Andrew Bonar Law Born: 16 September 1858 in New Brunswick, Canada

First entered Parliament: October 1900

Age he became PM: 64 years, 37 days

Maiden Speech: 19 February 1901 during the debate on the Address

Total time as PM: 209 days

Died: 30 October 1923 London

Facts and figures

Nickname: “The Unknown Prime Minister”

Education: Gilbertfield School, Hamilton and Glasgow High School

Family: Bonar Law was the youngest son of five children, and also had two younger half-sisters. He was married to Annie Pitcairn Robley, and had four sons and two daughters

Interests: Tennis, golf, darts

Biography

Son of a clergyman

Andrew Bonar Law was the Canadian-born son of a Scottish clergyman. He worked as a boy on his fathers smallholding. At 12 he went to live with his late mother’s cousins who were rich Glaswegian merchant bankers in Scotland.

He later worked in the family bank, while attending university night classes which gave him an interest in politics and debating. At 27 he was making his fortune as an iron merchant but did not live extravagantly, having simple tastes.

With an inheritance which gave him financial independence, Bonar Law entered politics. In 1900 he was elected Conservative MP for Glasgow Blackfriars. He had a reputation for honesty and fearlessness, and was well regarded as an effective speaker. These qualities promoted him to Parliamentary Secretary to the Board of Trade in 1902.

He lost his seat in the 1906 Liberal landslide General Election. But he returned to represent Dulwich following a by-election later in the same year. Though hit hard by the death of his wife, he continued his political career, and won the Conservative party leadership in 1911 as a compromise candidate.

Outbreak of war

At the outbreak of war he offered the government the support of the Conservatives in the coalition government.

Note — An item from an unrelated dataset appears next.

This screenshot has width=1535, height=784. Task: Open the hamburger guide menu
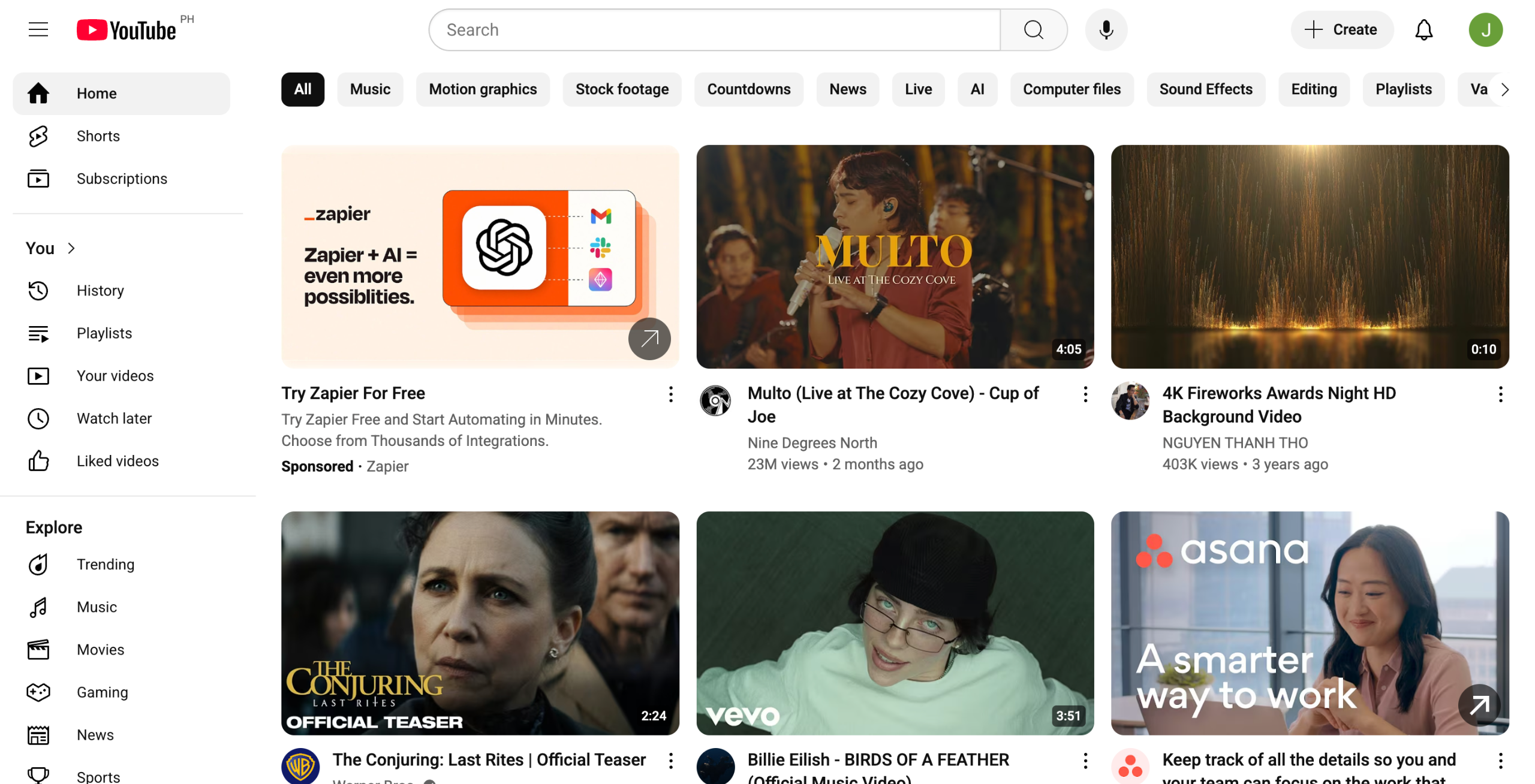point(38,29)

Working closely with the Liberals caused Law to admire Lloyd George, to such a degree that he even declined the premiership in favour of Lloyd George’s appointment.

David Lloyd George He was given senior positions in Lloyd George’s new war cabinet. His promotion reflected the great mutual trust between both leaders and made for a well co-ordinated political partnership. Their coalition was re-elected by a landslide following the Armistice.

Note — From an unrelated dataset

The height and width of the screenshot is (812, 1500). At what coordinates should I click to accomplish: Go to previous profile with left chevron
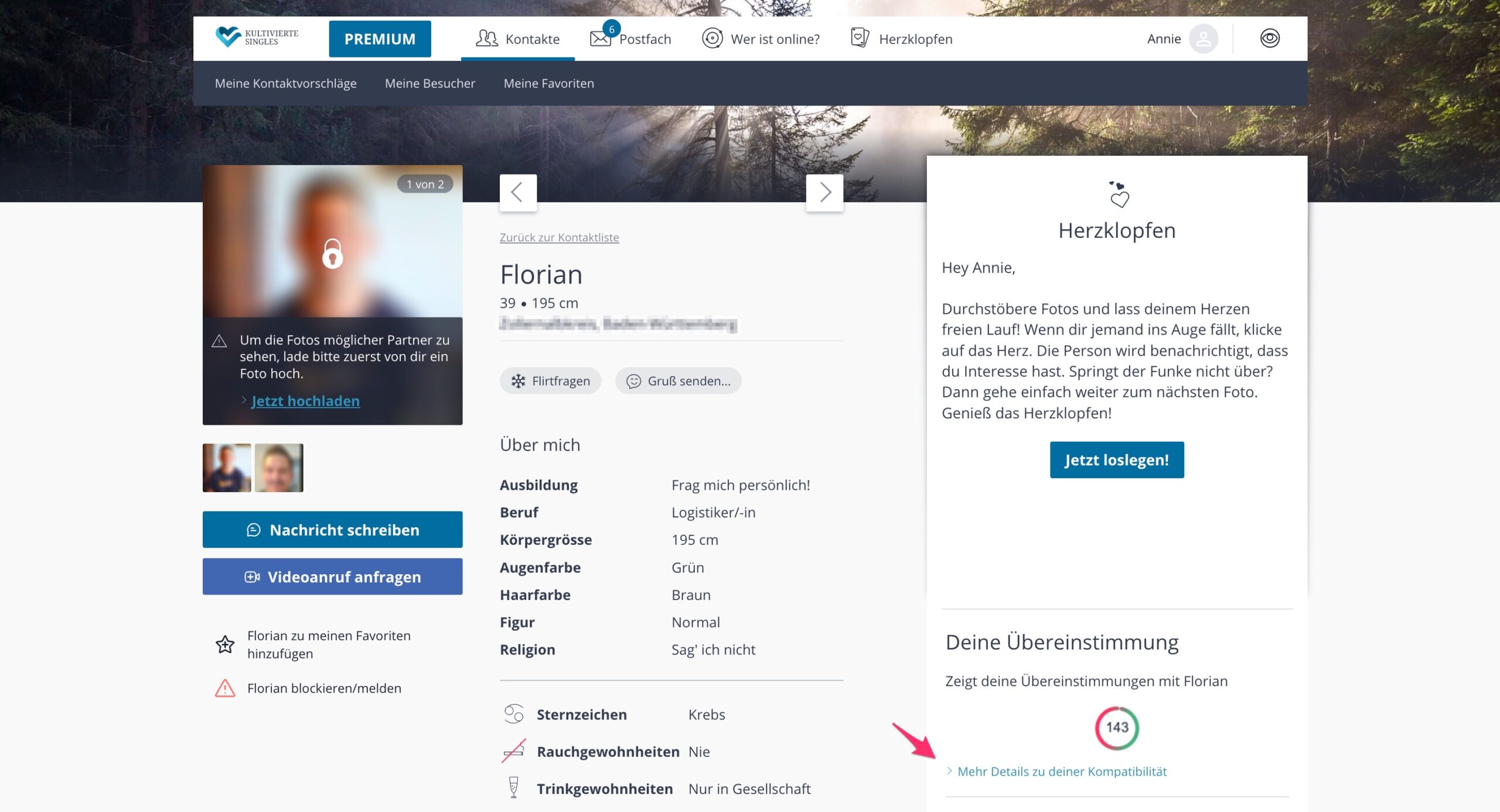(517, 192)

Law had lost his two eldest sons in the war and his health deteriorated. To recover he resigned as Leader of the House and leader of his party.

At the time many leading Conservatives were so enthralled by Lloyd George that they were considering leaving the Conservatives to join a new party Lloyd George was planning.

Changing minds

Law made a decisive rousing speech at the Conservative Carlton Club which changed their minds and saved the Conservative party. Law persuaded the Conservatives to end the coalition, and work as an independent party.

Conservative withdrawal forced Lloyd George to resign. The King then invited Law to form a new administration in 1922.

Law’s ‘Tranquility Manifesto’ was an attempt to allow Britain to recover from war damage. Though elected, he lasted just 209 days in office. He resigned in May 1923 due to ill health, and died of throat cancer six months later.

Quote unquote

“If I am a great man, then a good many great men of history are frauds”

Did you know?

A popular but now little-noted PM, Law’s funeral service took place in Westminster Abbey.

Wife

Annie Robley was the daughter of a ship broker and married Bonar Law when she was 24-years-old. She is described as a person of ’spontaneity, sweetness and charm’ to whom her husband was devoted. She brought up a family of six children but died from a gall-bladder operation aged just 43, delivered a shattering blow to her distraught husband.